A strong, well-secured password is your first defense against imposters and intruders. Access to your bank accounts, your streaming services, your email and more all depend on the strength of your password.
However, the challenge of creating distinct passwords that are strong yet easy to remember force many to opt for a simple password or use the same password across many accounts.
A 2016 study found that that the most common passwords on the internet are “password” and “123456.” These passwords are as easy to hack as they are to remember. And, if you use this simple password on your account – which 92% of online users do – you put all your accounts at risk.
Wondering how to secure your online accounts? Keep reading for our top 10 tips on creating strong passwords.
Don’t Use Obvious Information
Using “password” and other sequential letters or numbers is the worst mistake you can make online. Create unique options that don’t include personal information such as your name, address, car number or date of birth.

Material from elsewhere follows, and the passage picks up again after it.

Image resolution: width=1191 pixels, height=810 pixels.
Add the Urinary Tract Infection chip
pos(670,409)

Why? If you are being specifically targeted, rest assured, the hacker is well aware of all information about you.
Use Long Passwords
Hackers attempt to gain access through a myriad of techniques. The most common way is when they dig up information about you and manually play guesswork. More advanced forms include brute force attacks where a computer program runs through all possible combinations of letters, numbers, and symbols to find the right one.

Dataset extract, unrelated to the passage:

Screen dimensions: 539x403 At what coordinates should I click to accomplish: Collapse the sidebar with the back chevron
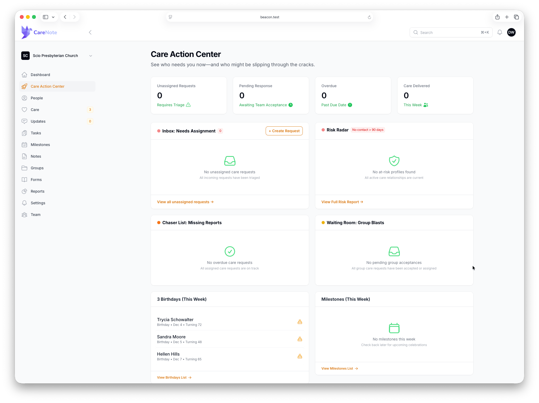coord(90,32)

Just remember; the shorter and less complex your article is, the easier it is to crack. Passwords of three characters can be cracked in less than a second. Opt for a minimum of eight characters but ideally, your password would be 16 characters.
Consider Using the Sentence Method
Sometimes known as the “Bruce Schneier Method,” the idea behind this is to take a random sentence and twerk it into a password.

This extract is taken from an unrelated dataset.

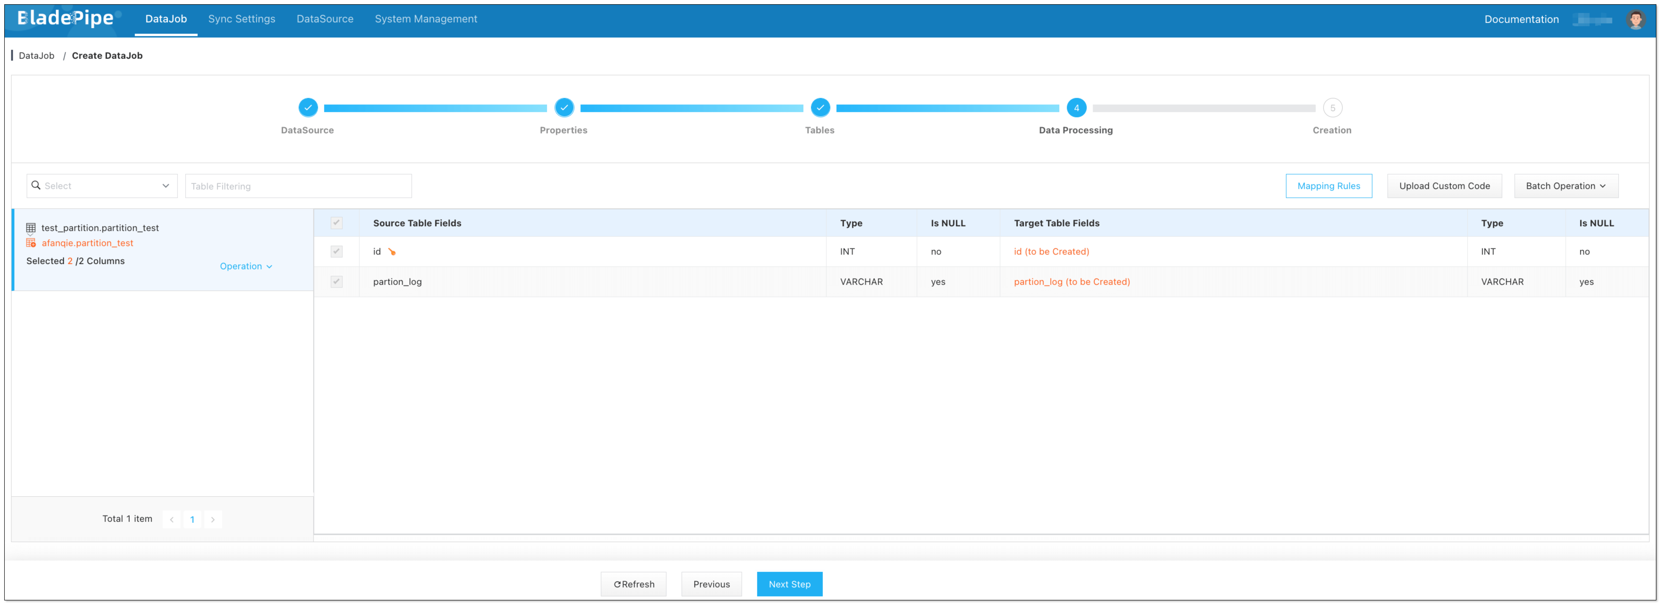Click the Next Step button

(x=789, y=584)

For instance, some take a sentence and use the first two letters of that sentence as your password. If we use the sentence, “Cheesecake Factory is my favorite restaurant within ten minutes of my house,” the password would be “Chfaismyfarewitemiofmyho.”
The password looks like gibberish to everyone else except you. Make sure to choose a personal password.
Include Symbols, Numbers and Both Lowercase and Uppercase Letters
Randomly mix up numbers with symbols and symbols with letters. Substitute the O for zero or use the symbol @ instead of A. If the password is a sentence like mentioned above, you can capitalize every new word – which would also be easier to remember.
Do Not Reuse Passwords Across Accounts
When hackers manage to complete large-scale hacks into corporations, they tend to leak out the passwords and email addresses. If you use the same password across accounts, one leak could lead to hackers breaking into all your other accounts. Your passwords should always be unique.
Use a Password Generator and a Password Manager
As the name indicates, a password manager holds all your passwords securely from all websites and apps. You will not have to remember every password yourself. You will, however, need to remember the master password that will give you access to your password manager. You must use all the tips listed above when creating this password.
Many of these password managers also include password generators that create long, complex passwords with a simple click.
Examples of popular password managers include 1Password, LastPass, and Google Chrome’s own password manager.
Reset Passwords Regularly
The more important an account is, the more often you must reset its password. After resetting, avoid using that password for a long while.
Use 2 Factor Authentication
Two-factor authentication adds an additional layer of protection to your account. If your password is ever leaked out, having two-factor authentication enabled will help save time or completely repel any attempts to access your data.
While they were considered an extreme form of security a few years ago, two-factor authentication is heavily advocated for today. They are available for almost all social media platforms including Twitter, Facebook and Instagram as well iCloud and Google accounts.
How two-factor authentication works is that another form of identification is used alongside your password. This can be your biometric information, a login code or a physical token. Cracking your password becomes only half of the puzzle.
Back in the day, codes that were sent to your smartphone through SMS were a popular form of authentication. But, 2018’s Reddit hack that was caused by SMS intercepts has led security experts to recommend using specialized authentication apps like Google Authenticator or Microsoft Authenticator instead of SMS authentication. Authy is also a popular option one could consider.
These apps generate a one-time code you must enter when logging in and codes reset every thirty seconds.
Don’t Share Passwords
This seems like the most obvious of tips but it’s a surprisingly common mistake. Also, avoid typing out your password in plain sight of others and do not write down your passwords or password hints at your workspace or on notebooks. If you do have to maintain a sheet of your password, use a random file name so it’s not a dead giveaway to anybody snooping.
Check if your Passwords have ever been Stolen
Regardless of your best efforts, your passwords are always at the mercy of the cloud’s security. A data breach at your bank or a hack at your social media platform will quickly expose your password.
By being aware that your account is compromised, you will be able to respond to the leak faster.
Google has its own Password Checkup service while Mozilla has Firefox Monitor that shows which passwords and usernames have been compromised. Have I Been Pwned is another valuable resource that does the same task.
When it comes to online security, it is best to be proactive. By implementing the above tips and using password generators and managers, you can take that extra step to keep yourself, your family, and all your online information safe and secure.